[Stored data entries]

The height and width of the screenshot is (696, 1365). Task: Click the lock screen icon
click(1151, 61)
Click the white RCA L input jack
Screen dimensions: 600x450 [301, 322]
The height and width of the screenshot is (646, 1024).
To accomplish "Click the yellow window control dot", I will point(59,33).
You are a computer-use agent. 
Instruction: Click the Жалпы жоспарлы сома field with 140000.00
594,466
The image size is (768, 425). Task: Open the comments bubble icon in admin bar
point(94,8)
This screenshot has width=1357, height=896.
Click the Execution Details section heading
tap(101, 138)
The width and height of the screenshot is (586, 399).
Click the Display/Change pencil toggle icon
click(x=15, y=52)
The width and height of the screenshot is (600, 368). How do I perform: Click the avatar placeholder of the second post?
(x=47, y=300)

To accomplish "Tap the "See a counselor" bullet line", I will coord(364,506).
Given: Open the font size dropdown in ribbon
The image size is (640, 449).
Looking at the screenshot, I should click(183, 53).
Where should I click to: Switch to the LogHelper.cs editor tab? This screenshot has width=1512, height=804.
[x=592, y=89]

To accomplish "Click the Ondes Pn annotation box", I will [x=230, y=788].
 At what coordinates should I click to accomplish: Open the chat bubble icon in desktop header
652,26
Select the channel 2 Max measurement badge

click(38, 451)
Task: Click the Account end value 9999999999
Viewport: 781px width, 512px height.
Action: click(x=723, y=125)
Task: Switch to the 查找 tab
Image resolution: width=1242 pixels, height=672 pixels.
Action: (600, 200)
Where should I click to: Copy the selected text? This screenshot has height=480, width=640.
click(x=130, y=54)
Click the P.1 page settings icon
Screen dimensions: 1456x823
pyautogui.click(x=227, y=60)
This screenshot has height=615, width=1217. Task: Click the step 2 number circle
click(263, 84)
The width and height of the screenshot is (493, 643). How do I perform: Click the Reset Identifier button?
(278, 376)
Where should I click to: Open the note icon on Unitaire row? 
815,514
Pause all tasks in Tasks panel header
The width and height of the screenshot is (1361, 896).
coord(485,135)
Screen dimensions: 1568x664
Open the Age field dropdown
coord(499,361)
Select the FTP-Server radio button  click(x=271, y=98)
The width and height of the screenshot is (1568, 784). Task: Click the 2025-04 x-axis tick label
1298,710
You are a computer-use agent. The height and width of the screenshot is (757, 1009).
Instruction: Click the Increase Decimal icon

What this task involves:
Report how many lines in the records above contain the string "icon", giving only the number.

Right answer:
7